==== KUTIPAN TEKS
Pada perkuliahan sekitar sebulan yang lalu ada diskusi tentang kurikulum tahun 1984 yang mana kurikulum tersebut memberi terobosan tentang kejuruan dalam SLTA/SMA. Dan saya kebetulan lantang dikelas meneriakan bahwasannya kurikulum ini kurikulum yang membuat banyak dosa, dan pendapat itu membuat kemelut dikelas. Hehe. Cuman mau klarifikasi dan meluruskan statemen saya tersebut.
SMK Bisa.!
Kata yang tidak asing lagi di telinga kita, yakni Slogan
yang diusung oleh SMK. Sudah tidak asing lagi ditelinga kita kata SMK, karena
akhir2 ini SMK sedang naik daun dengan pemberitaan media yang sangat waw
sekali. Selain itu SMK juga menjanjikan lulusan yang siap kerja, dengan hard
skill yang tidak diragukan lagi. Bahkan di solo ada mobil rakitan anak SMK yang
dipakai sebagai mobil dinas wali kota Solo. Maka dari itu dewasa ini makin
banyak SMK dengan varian jurusan masing masing dari otak atik mesin sampai otak
atik obat sekarang pun ada, hal itu disusul juga dengan animo yang sangat besar
oleh lulusan SMP/MTs entah karena keinginan sendiri atau karena kehendak
orangtua yang ingin segera melihat anak nya segera mendapatkan pekerjaan.
Jika kita melirik brosur brosur yang dibagi oleh SMK tidak
heran kalau SMK memiliki animo yang sangat besar. Karena bisa hampir dikatakan
semua SMK menjanjikan lulusan yang siap kerja dan kerjasama sekolah dengan
perusahaan/instansi yang siap menampung lulusan SMK dengan lapangan pekerjaan
yang sangat luas. Suasana bahwasannya SMK adalah pilihan tepat bagi lulusan
SMP/MTs yang ingin segera bekerja sangat berhasil dibentuk.
Lalu kenapa saya bilang pencetusan SMK adalah sebuah dosa??
Seiring dengan kapitalisme yang makin merajalela di negeri
ini, industri di hampir semua bidang berkembang sangat pesat, pabrik dimana
mana dan sudah pasti sangat membutuhkan tenaga kerja. Sebelum SMK tercetuskan,
perusahaan harus menggaji lulusan S1 untuk merakit sebuah mobil atau motor.
========
==== DATA YANG DISEDIAKAN
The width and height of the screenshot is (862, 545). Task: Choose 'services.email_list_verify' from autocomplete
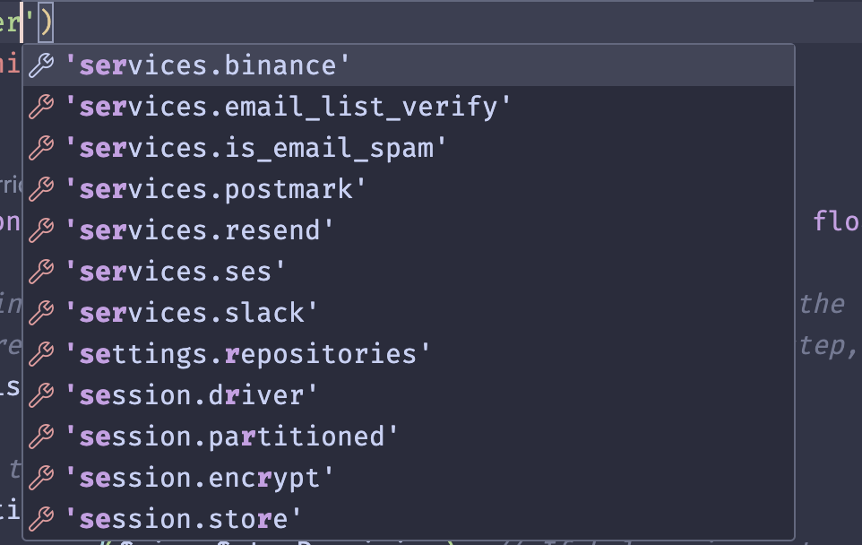[x=288, y=107]
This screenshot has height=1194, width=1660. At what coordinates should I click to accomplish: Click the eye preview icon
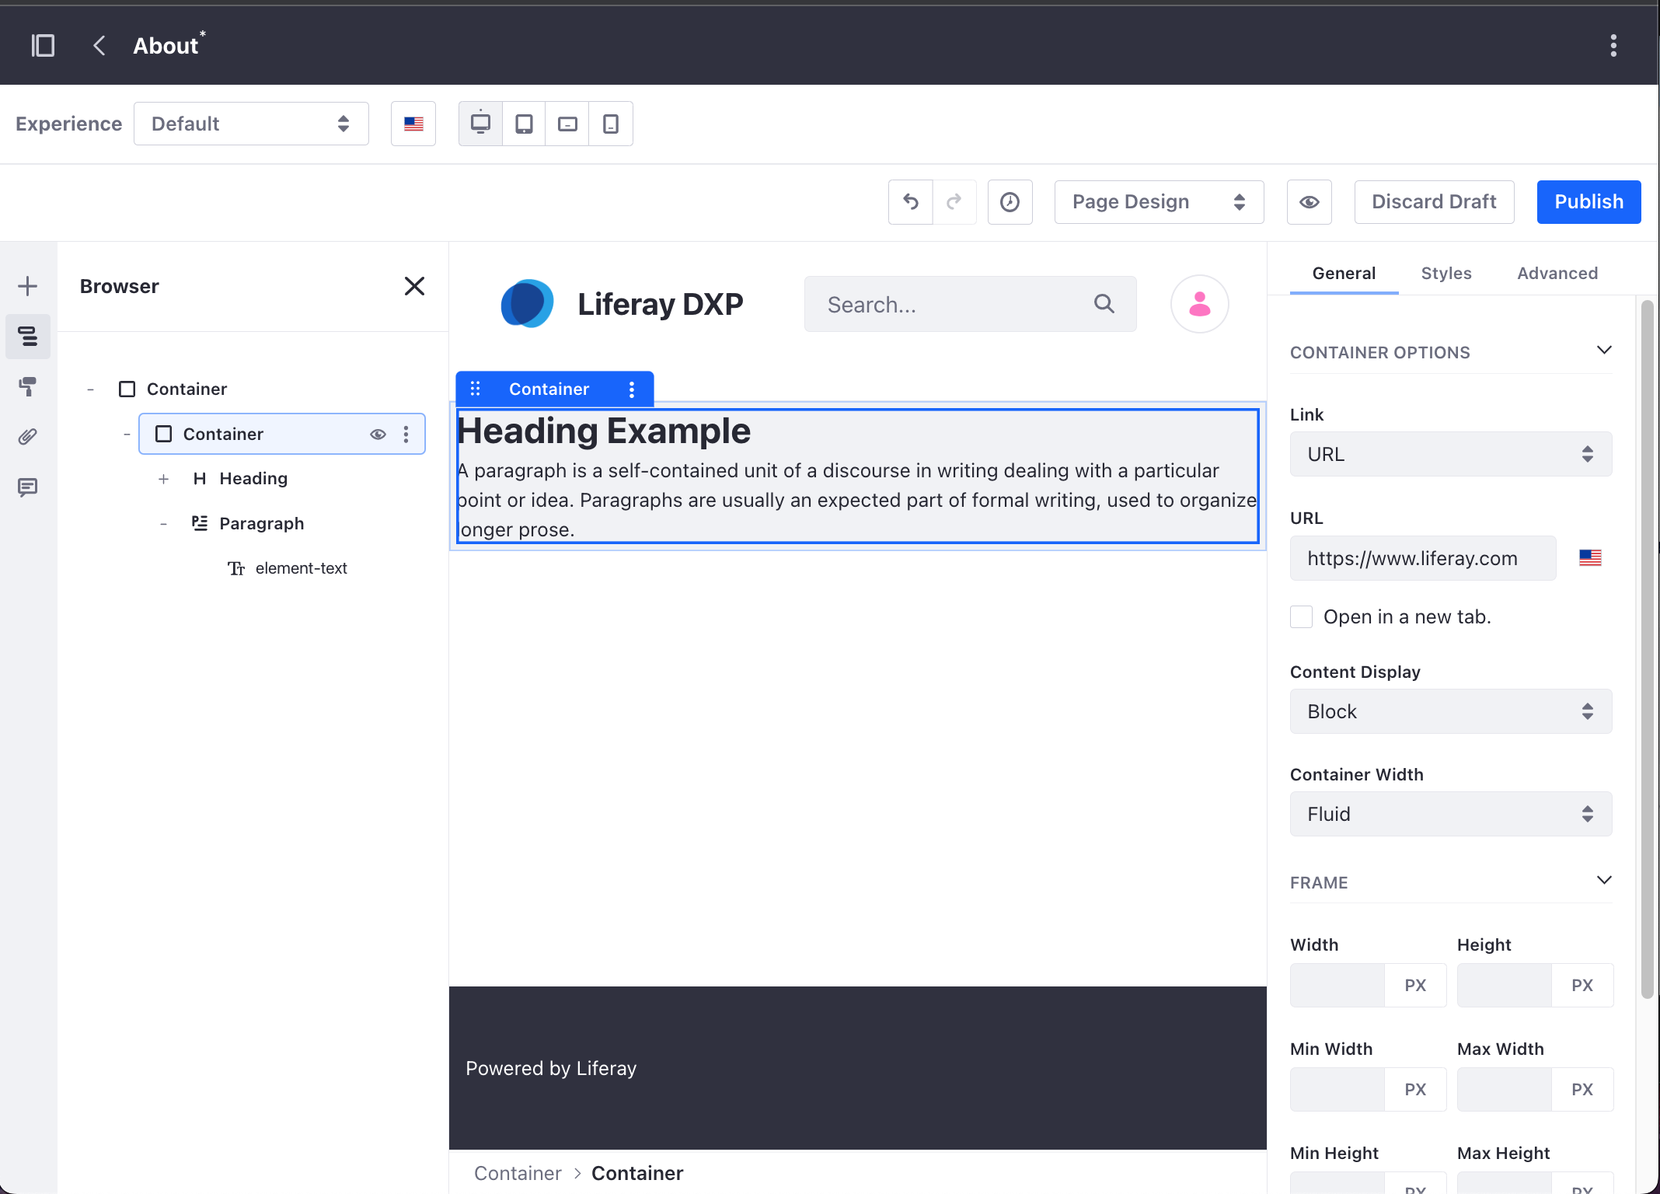coord(1310,201)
========
## TUGAS YANG DIMINTA
• A. Sebutkan semua singkatan nama jenis sekolah yang muncul dalam tulisan tentang SMK.
• B. Sambung tulisan tentang SMK setelah kalimat terakhirnya.
Data ini diambil dari sumber yang berbeda.

## JAWABAN TIAP TUGAS
• A. SLTA, SMA, SMK, SMP, MTs

• B.
Secara ekonomis menggaji lulusan S1 tidak akan semurah menggaji lulusan SLTA,
maka banyak industri yang merelakan membuka seleksi dan mengkursuskan calon
pekerjanya 1 atau 2 tahun untuk menjadi pekerja yang siap kerja. Dengan biaya
kursus yang tidak sedikit tentunya, namun industri akan lebih terbantu dengan
penggajian lulusan SLTA yang tidak akan setinggi penggajian lulusan S1
Setelah muncul kurikulum 1984 wacana akan SLTA ++
diancangkan, ++ yang dimaksud adalah kejuruan. Dengan harapan lulusan SLTA bisa
memiliki hard skill yang hampir menyerupai s1 dalam bidang apapun. Dari sisi
industri, pihak pemilik modal bisa dengan mudah merekrut lulusan SLTA tanpa
mengeluarkan biaya tambahan untuk mengkursus mereka lagi, karena lulusan
kejuruan sudah siap kerja dan tidak lagi memerlukan kursus dan dengan gaji yang
murah pastinya.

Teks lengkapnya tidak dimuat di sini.